The minds at Wigle Whiskey are restless. The owners of the Strip District distillery have already developed two white whiskeys, a series of aged whiskeys and a Dutch-inspired gin. Wigle has also been licensed as one of the first grain-to-bottle organic distilleries in the country. And the distillery isn't yet two years old.
What's more, Wigle is now releasing two new products: a line of bitters and a "Spirit Distilled From Honey" called Landlocked.
"Through the gin process, we fell in love with working with botanicals, and bitters are the ultimate expression of botanicals," says Wigle's Meredith Grelli.
She says that bitters were a natural progression in Wigle's product development, since the pungent, almost medicinal, flavor is used to add a finishing touch to cocktails.
"We want to have a full line of products that consumers can use to make an all-Wigle cocktail. Bitters will help us get there," she says.
It's taken a little while longer than expected to get the bitters to market, because the booze-maker had to jump through a series of "non-potable" licensing hoops. But developing Landlocked, its honey spirit, was a more straightforward process. Meredith Grelli and her husband, distiller Alex, are both avid beekeepers and they wanted to make a spirit that would celebrate the region's buckwheat-loving bees.
There are two basic expressions of Landlocked: straight honey, and spiced with coco nibs, orange peels, vanilla and cinnamon. Un-aged versions of the spirit will be released on Oct 11; barrel-aged products are due sometime in the spring.

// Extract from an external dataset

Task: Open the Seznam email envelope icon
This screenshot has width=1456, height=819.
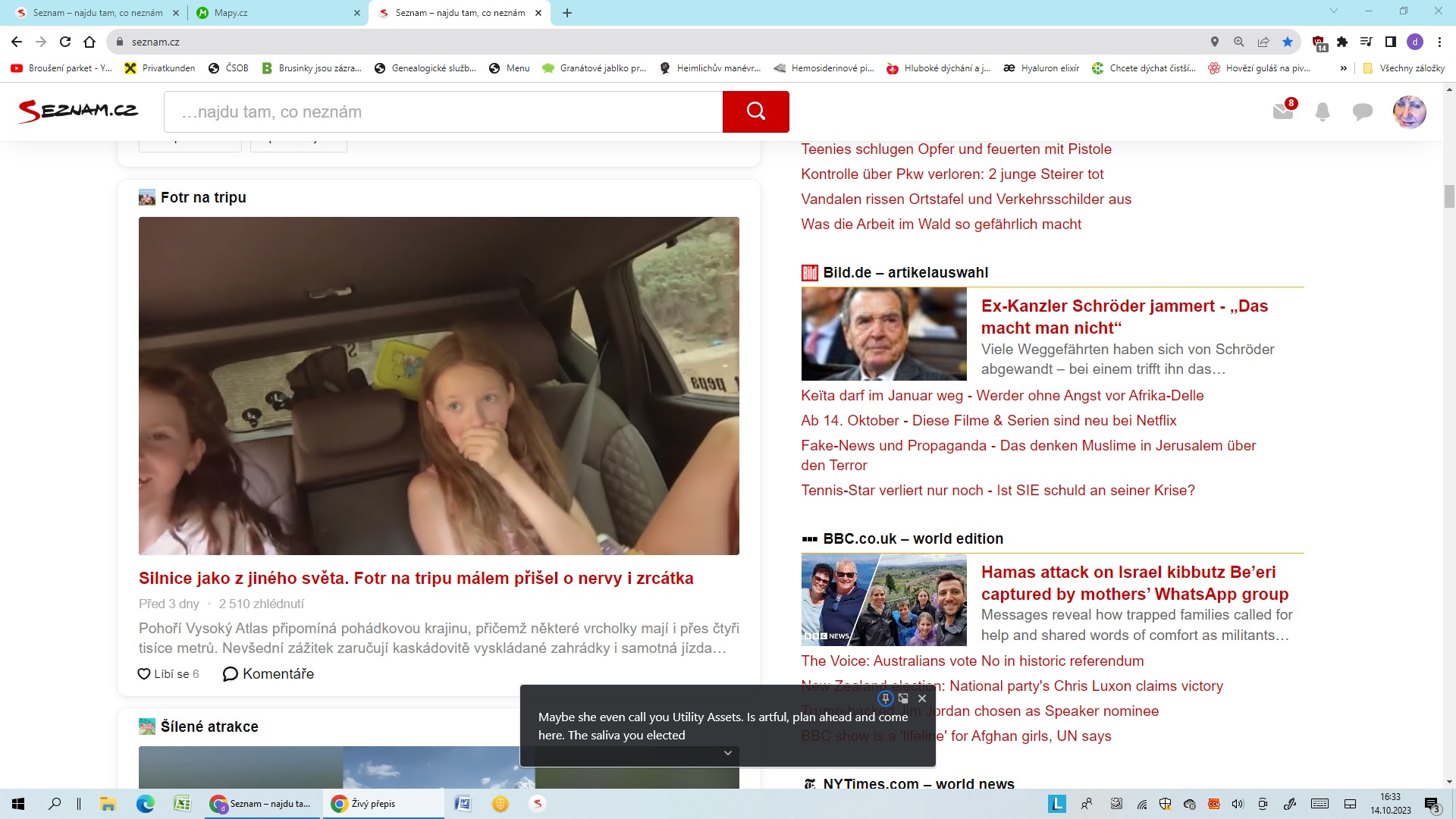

With so much development happening so quickly, it's natural to wonder if the company is spreading itself too thin.
Grelli is unfazed by this question. "We will always be a whiskey company, first and foremost," she says, adding that a product is never released until after going through taste tests and a lengthy development process.
So don't expect Wigle's curious minds to stop experimenting. As Grelli says, "Innovation is what keeps us fascinated."